Este desarrollo forma parte de una tendencia creciente en la entidad: la instalación y expansión de operaciones de alto valor agregado que integran innovación, automatización y talento especializado.
Infraestructura que impulsa la producción de alto valor
El nuevo edificio amplía las capacidades de manufactura en sectores que demandan altos estándares de calidad, trazabilidad y eficiencia, elementos cada vez más relevantes en las cadenas globales de suministro.
La presencia de empresas como Flex y Nespresso refleja la confianza en el ecosistema industrial de Jalisco, caracterizado por su infraestructura, capital humano y conectividad logística.
Un ecosistema que atrae inversión global
Jalisco ha logrado posicionarse como un destino estratégico para la inversión extranjera directa, superando los 1,250 millones de dólares en 2025. A esto se suma su capacidad de innovación, generando una de cada cinco patentes en México.
Estos indicadores no solo reflejan dinamismo económico, sino también la consolidación de un entorno favorable para la manufactura tecnológica y especializada.
Liderazgo exportador y nearshoring
El crecimiento industrial se traduce en resultados concretos en comercio exterior. En 2025, el estado registró un aumento del 66% en exportaciones, consolidándose como el principal exportador no fronterizo del país.

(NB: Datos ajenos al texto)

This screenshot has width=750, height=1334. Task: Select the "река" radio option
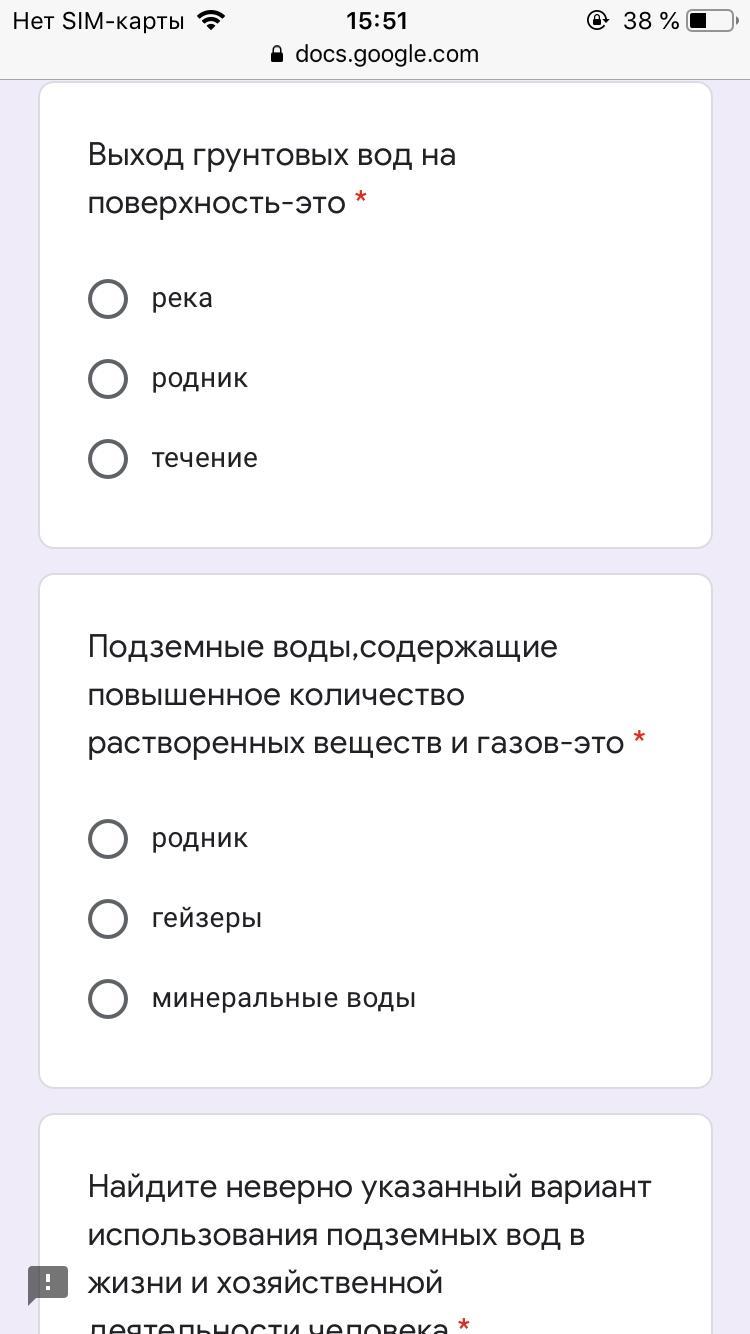[108, 299]
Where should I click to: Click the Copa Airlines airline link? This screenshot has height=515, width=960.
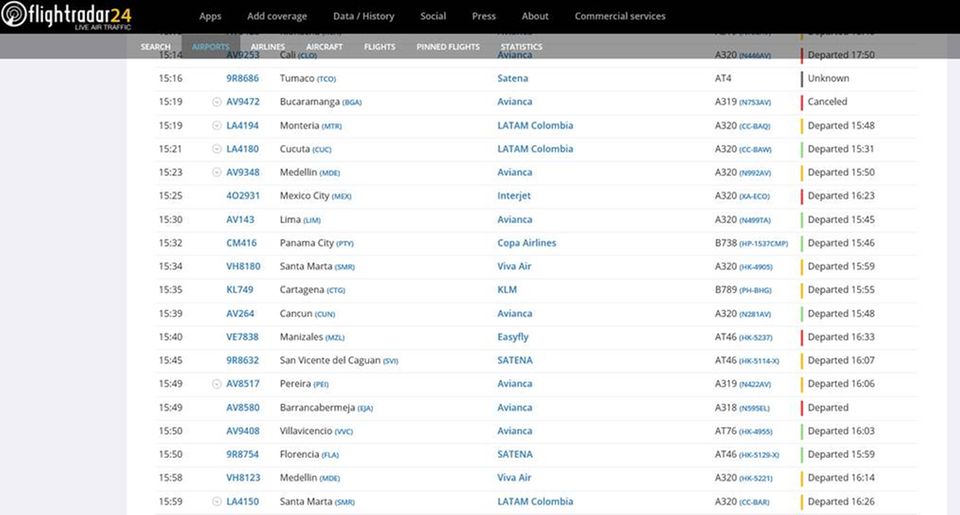(526, 243)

Este desempeño está estrechamente vinculado al fenómeno del nearshoring, que ha impulsado la relocalización de cadenas productivas hacia regiones con ventajas competitivas como Jalisco.
Colaboración industria-gobierno
La consolidación de este ecosistema ha sido posible gracias a la colaboración entre el sector público y privado, generando condiciones de certeza, inversión y desarrollo tecnológico.
Este tipo de proyectos no solo incrementa la capacidad productiva, sino que también fortalece la integración de proveedores, el desarrollo de talento y la sofisticación de la industria local.